Massa glaubt nicht an versteckte Stallregie

Massa rechnete nach, dass er ohne den Strategiefehler locker in die Top 5 gefahren wäre. "Ferrari hätte sogar meinen ersten Stopp noch länger hinauszögern können. Ich war auf den alten Reifen immer noch gut unterwegs." An eine versteckte Stallregie glaubt der kleine Mann aus Sao Paulo aber nicht: "Ferrari braucht im Kampf um Platz zwei im Konstrukteurspokal dringend jeden Punkt. Denen ist es jetzt egal, ob ich vor Fernando liege oder umgekehrt."

Massa bestätigte auf unsere Anfrage auch, dass es keinen Teambefehl gab, als Alonso direkt hinter ihm lag. "Ich durfte mein Rennen fahren." Ein Einstopprennen wäre laut Massa nicht möglich gewesen. "Unser Renn-Tempo war zu schnell. Das hätten die Hinterreifen nicht mitgemacht."
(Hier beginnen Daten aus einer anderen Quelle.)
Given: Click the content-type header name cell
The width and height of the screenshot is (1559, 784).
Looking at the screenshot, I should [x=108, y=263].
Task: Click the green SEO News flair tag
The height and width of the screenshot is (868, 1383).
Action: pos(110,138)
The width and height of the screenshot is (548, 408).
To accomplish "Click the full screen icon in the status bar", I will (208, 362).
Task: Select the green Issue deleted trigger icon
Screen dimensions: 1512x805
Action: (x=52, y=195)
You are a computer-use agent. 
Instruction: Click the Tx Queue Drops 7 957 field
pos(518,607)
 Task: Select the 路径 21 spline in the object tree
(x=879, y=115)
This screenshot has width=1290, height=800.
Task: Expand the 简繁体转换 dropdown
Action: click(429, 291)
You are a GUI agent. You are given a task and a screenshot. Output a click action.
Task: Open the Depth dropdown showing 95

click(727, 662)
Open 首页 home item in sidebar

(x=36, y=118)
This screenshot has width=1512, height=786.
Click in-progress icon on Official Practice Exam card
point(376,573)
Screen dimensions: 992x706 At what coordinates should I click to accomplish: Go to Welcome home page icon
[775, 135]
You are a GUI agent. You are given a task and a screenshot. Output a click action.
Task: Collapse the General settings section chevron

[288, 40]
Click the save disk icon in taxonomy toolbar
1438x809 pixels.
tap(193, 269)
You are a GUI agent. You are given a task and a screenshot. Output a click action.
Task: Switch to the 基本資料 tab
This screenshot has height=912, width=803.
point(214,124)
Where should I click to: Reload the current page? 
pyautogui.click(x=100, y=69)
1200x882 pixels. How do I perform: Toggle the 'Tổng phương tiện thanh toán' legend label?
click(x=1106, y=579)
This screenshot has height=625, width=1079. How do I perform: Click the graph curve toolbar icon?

In einem Punkt waren sich beide Ferrari-Fahrer einig: "Platz zwei im Konstrukteurspokal ist Pflicht." Alonso spürt die Bedrohung durch Massa in den letzten Rennen. Entsprechend gereizt reagiert er auf Nachfragen. "Es stimmt, dass mich Felipe im Training unter Druck setzt. Doch der Samstag ist nur für die Show. Die Punkte werden am Sonntag vergeben. Und da liege ich über 100 Zähler vor Felipe."